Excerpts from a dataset

|---|

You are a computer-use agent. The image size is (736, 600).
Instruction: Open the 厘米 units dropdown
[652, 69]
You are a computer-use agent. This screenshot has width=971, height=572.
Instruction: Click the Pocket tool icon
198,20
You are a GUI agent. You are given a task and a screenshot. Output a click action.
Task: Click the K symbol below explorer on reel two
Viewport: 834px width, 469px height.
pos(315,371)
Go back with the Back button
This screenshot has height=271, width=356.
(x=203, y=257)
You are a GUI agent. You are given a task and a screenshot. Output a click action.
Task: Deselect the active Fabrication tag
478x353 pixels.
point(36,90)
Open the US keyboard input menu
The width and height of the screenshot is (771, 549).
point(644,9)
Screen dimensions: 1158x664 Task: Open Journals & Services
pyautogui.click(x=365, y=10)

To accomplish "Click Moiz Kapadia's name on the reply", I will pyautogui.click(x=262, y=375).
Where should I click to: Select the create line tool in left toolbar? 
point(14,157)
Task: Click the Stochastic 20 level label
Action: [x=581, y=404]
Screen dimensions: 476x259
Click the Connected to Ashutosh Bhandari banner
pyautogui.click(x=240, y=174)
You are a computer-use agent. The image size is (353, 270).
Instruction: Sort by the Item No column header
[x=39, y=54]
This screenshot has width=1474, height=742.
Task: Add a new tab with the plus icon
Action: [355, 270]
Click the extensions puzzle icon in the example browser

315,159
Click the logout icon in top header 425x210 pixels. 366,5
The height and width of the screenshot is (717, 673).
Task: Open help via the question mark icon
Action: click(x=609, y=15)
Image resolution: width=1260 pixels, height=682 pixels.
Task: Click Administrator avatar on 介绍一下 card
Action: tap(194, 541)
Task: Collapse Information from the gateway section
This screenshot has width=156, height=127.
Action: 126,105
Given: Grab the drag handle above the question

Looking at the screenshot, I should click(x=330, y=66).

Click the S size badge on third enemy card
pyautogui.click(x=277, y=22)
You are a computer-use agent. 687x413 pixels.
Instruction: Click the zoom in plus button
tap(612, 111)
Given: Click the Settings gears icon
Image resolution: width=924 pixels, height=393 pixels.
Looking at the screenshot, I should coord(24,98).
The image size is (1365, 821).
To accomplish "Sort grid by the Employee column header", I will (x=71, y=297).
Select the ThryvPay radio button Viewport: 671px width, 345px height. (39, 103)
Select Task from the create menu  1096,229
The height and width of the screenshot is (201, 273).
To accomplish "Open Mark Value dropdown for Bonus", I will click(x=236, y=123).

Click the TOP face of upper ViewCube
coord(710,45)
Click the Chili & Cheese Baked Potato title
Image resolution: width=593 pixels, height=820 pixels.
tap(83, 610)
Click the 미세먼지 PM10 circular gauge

|---|

- Work instruction: Output exactly the lines of the records from the first through the one bearing "Task: Click the K", both ends included.

- Result for this task:
You are a computer-use agent. The image size is (736, 600).
Instruction: Open the 厘米 units dropdown
[652, 69]
You are a computer-use agent. This screenshot has width=971, height=572.
Instruction: Click the Pocket tool icon
198,20
You are a GUI agent. You are given a task and a screenshot. Output a click action.
Task: Click the K symbol below explorer on reel two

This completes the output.